Minus­punkte für manche Werbung

Werbung darf nicht in die Irre führen. Was jedoch ist von zuckerreichen Kakao­getränkepul­vern zu halten, die als Kinder­produkte aufgemacht sind, sich mit Nähr­stoff­versprechen aber den Anschein gesunder Lebens­mittel geben? Wir haben neun solcher Kakao­getränkepulver im Test abge­wertet.
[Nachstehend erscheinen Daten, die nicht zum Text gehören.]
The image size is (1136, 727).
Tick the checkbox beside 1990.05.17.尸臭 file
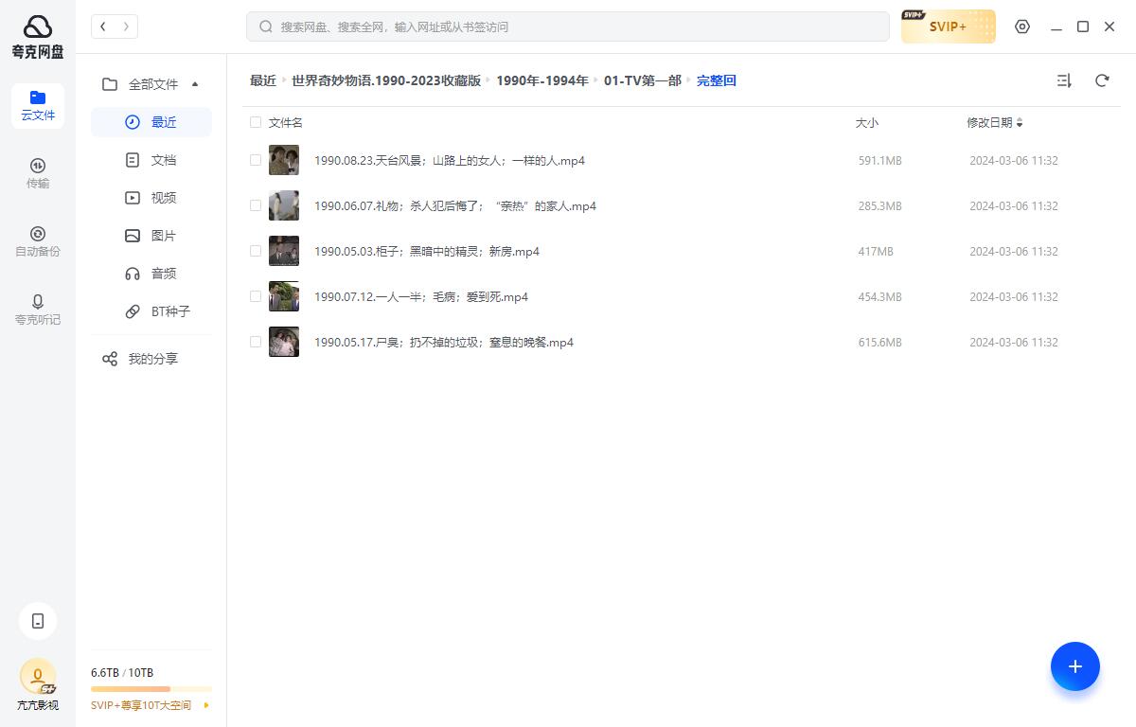256,342
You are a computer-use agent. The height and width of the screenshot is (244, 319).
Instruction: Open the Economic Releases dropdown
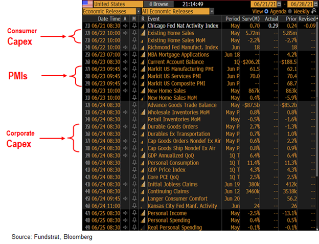point(110,11)
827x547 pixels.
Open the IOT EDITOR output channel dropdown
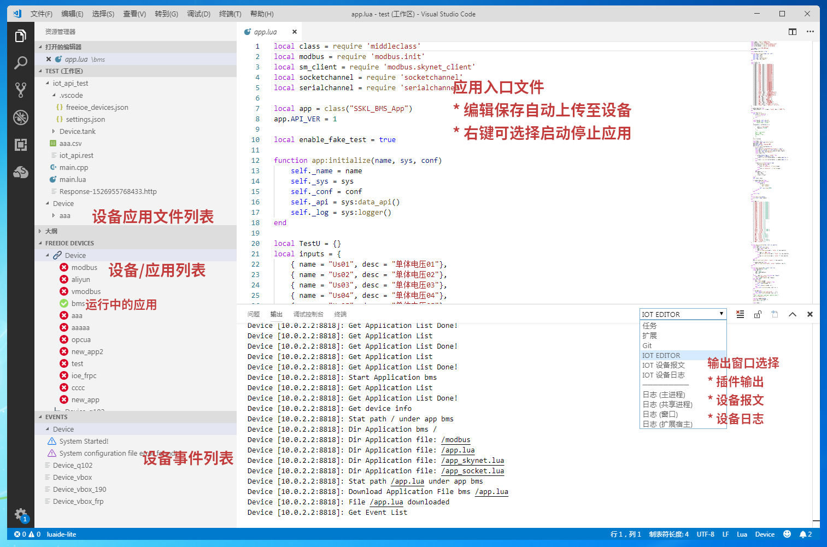tap(683, 314)
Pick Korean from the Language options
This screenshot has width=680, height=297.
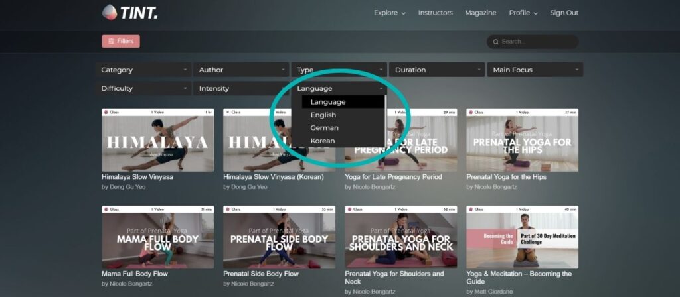[323, 141]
Kritisch sehen wir es auch, wenn mit Selbst­verständlich­keiten geworben wird. Ein als „vegetarisch“ und „glutenfrei“ gerühmtes Rapsöl etwa bietet nur vordergründig Vorteile gegen­über der Konkurrenz. Denn alle Pflanzenöle sind so beschaffen (Rapsöle-Test aus test 11/09). Und wenn auf Kartoffel­kloß­pulvern und Tiefkühl­knödeln „ohne Geschmacks­verstärker“ oder „ohne Konservierungs­stoffe“ steht, ist auch das nichts Besonderes: Im Test standen sie bei vergleich­baren Produkten in keinem Zutaten­verzeichnis (Kartoffelklöße-Test aus test 11/10).
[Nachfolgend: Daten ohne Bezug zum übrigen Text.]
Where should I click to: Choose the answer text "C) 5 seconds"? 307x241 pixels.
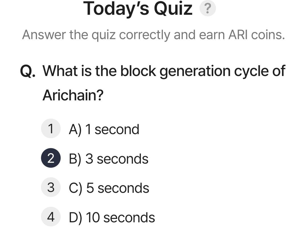109,188
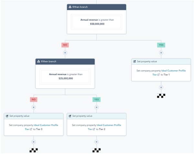Click the plus button under the Tier 1 card
194x154 pixels.
(x=161, y=87)
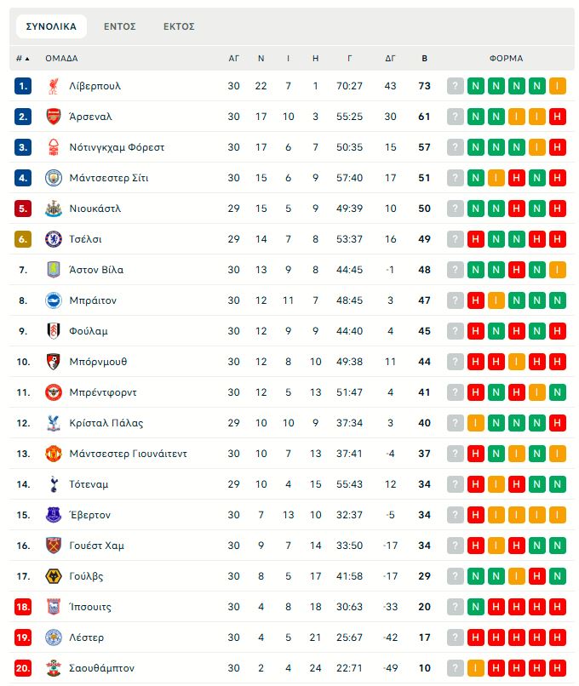The width and height of the screenshot is (579, 686).
Task: Click Liverpool's gray upcoming match form box
Action: pos(456,86)
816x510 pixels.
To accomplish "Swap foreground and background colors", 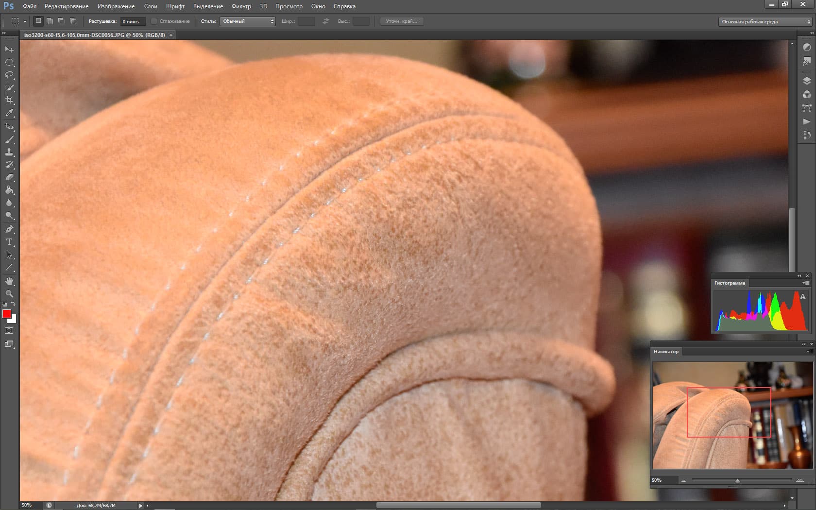I will pos(13,304).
Zu kleine Schrift gefährdet Allergiker

Auch mikroskopisch klein gedruckte Zutaten­verzeich­nisse sind keine Lappalie. Allergiker oder Menschen mit Unver­träglich­keiten sind darauf angewiesen, für sie kritische Zutaten wie Milch, Nüsse oder Eier problemlos zu erkennen. Eine unleserliche Schrift ist aber auch ein Ärgernis für Gesunde. Wer auf natur­nahe Kost Wert legt, sollte etwa Zusatz­stoffe oder Aromen leicht entziffern können. Wenn Angaben schlecht zu finden oder zu lesen sind, vergeben wir Minus­punkte in der Deklaration.

Kenn­zeichnung im Umbruch

Der recht­liche Rahmen für die Lebens­mittel­kenn­zeichnung ist im Umbruch. So hat die EU Ende 2010 eine verpflichtende Nähr­wert­kenn­zeichnung beschlossen, damit Verbraucher Zuckerbomben und Fett­quellen besser erkennen können. Seit Juli 2010 müssen Lebens­mittel mit Azofarb­stoffen einen Warnhin­weis tragen, dass sie die Aufmerk­samkeit von Kindern beein­trächtigen können. Inzwischen sind auch gesund­heits­bezogene Aussagen (Health Claims) genehmigungs­pflichtig. Die Europäische Behörde für Lebens­mittel­sicherheit prüft dazu etwa 44 000 solcher Anträge. Etwa die Hälfte ist bereits bewertet, davon knapp 90 Prozent negativ – wie etwa die Aussage, der Immune Balance Drink akti­viere die körper­eigenen Abwehr­kräfte.